§ **WHAT YOU ARE ASKED TO DO**
Beginning with the line containing "Instruction: Click the" and ending with the last line of the records, set down every line exactly.

§ **MATERIAL FOR THIS EXERCISE**
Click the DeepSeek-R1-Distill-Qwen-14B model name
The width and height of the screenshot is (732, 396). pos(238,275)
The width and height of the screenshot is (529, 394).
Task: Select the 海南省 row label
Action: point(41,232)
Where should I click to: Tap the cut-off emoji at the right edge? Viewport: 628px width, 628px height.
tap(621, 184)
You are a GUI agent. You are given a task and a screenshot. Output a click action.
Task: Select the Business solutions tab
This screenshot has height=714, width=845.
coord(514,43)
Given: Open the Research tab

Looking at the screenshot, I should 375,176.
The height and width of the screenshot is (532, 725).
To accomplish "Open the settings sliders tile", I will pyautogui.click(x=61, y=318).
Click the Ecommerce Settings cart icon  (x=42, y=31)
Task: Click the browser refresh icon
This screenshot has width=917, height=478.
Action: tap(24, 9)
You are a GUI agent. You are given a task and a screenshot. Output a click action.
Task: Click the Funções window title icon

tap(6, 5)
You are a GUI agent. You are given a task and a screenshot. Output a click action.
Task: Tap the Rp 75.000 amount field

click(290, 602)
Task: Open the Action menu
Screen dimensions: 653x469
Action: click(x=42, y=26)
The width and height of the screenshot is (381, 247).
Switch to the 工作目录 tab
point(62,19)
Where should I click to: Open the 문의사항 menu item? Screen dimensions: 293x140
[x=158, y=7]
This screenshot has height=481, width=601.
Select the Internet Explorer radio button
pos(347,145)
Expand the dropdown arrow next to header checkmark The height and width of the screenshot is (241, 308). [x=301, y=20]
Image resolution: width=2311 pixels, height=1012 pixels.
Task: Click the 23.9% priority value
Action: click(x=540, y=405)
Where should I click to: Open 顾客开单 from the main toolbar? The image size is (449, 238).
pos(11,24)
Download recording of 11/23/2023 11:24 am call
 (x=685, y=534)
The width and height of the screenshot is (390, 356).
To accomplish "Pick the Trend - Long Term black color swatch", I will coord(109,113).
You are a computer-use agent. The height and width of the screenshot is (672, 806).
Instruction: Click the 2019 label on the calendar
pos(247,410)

§ **RESULT**
Instruction: Click the 2019 label on the calendar
pos(247,410)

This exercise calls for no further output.